WORK TASK ▸ Please give back word for word the lines of the material below between the line containing "Liina Siib (55, 1860)" and the line containing "Le mie domande (493, 292)", inclusive.
+ + + +
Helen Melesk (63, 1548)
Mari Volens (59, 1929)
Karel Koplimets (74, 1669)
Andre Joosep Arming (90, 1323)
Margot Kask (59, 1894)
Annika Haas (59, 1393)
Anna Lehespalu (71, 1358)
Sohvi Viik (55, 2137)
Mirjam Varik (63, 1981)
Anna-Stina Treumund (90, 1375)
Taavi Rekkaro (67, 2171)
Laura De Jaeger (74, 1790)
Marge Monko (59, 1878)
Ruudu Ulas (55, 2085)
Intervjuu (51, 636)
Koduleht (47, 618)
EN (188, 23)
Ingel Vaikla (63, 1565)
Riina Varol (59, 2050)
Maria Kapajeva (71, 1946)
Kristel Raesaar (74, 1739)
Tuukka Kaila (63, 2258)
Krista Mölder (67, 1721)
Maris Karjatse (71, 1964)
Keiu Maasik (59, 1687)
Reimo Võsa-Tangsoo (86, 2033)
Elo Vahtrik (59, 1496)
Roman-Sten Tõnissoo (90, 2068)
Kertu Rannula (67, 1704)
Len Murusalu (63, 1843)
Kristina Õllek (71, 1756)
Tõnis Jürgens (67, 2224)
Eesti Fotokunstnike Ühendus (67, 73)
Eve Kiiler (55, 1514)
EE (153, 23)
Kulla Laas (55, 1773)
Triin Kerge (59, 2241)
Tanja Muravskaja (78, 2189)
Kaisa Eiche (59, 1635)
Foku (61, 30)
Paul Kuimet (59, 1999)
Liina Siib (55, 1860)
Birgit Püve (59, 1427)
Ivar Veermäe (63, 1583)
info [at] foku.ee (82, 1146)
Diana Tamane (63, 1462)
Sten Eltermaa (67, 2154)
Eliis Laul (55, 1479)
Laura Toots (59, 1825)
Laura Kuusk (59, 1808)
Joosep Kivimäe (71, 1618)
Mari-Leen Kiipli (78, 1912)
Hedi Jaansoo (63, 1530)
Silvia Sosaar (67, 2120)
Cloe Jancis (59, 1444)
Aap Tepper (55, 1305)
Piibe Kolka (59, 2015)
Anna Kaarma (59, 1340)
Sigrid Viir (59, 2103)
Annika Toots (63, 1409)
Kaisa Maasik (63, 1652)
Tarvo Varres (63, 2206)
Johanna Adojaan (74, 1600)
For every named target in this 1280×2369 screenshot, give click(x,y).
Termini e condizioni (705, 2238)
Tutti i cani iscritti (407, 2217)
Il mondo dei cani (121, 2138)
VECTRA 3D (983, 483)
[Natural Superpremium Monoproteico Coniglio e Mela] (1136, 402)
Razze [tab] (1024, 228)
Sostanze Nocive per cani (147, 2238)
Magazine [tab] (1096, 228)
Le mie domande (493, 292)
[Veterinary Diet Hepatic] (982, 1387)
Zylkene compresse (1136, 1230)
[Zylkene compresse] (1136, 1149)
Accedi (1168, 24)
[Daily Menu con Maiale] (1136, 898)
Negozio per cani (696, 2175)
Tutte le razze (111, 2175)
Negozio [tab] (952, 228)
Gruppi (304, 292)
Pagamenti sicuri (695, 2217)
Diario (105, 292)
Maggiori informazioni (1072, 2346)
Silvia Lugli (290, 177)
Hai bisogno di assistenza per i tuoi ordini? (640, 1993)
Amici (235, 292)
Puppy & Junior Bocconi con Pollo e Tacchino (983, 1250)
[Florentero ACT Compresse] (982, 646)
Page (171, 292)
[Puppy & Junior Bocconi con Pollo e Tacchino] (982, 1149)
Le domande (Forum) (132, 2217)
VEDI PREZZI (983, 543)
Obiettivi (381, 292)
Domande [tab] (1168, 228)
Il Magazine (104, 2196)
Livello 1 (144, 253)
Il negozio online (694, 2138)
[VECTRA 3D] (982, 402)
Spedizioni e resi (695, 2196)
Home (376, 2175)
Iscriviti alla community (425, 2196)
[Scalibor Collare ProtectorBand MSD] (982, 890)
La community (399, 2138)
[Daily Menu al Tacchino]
+ + + +
SOLUTION FOR THIS EXERCISE ▸
Liina Siib (55, 1860)
Birgit Püve (59, 1427)
Ivar Veermäe (63, 1583)
info [at] foku.ee (82, 1146)
Diana Tamane (63, 1462)
Sten Eltermaa (67, 2154)
Eliis Laul (55, 1479)
Laura Toots (59, 1825)
Laura Kuusk (59, 1808)
Joosep Kivimäe (71, 1618)
Mari-Leen Kiipli (78, 1912)
Hedi Jaansoo (63, 1530)
Silvia Sosaar (67, 2120)
Cloe Jancis (59, 1444)
Aap Tepper (55, 1305)
Piibe Kolka (59, 2015)
Anna Kaarma (59, 1340)
Sigrid Viir (59, 2103)
Annika Toots (63, 1409)
Kaisa Maasik (63, 1652)
Tarvo Varres (63, 2206)
Johanna Adojaan (74, 1600)
For every named target in this 1280×2369 screenshot, give click(x,y).
Termini e condizioni (705, 2238)
Tutti i cani iscritti (407, 2217)
Il mondo dei cani (121, 2138)
VECTRA 3D (983, 483)
[Natural Superpremium Monoproteico Coniglio e Mela] (1136, 402)
Razze [tab] (1024, 228)
Sostanze Nocive per cani (147, 2238)
Magazine [tab] (1096, 228)
Le mie domande (493, 292)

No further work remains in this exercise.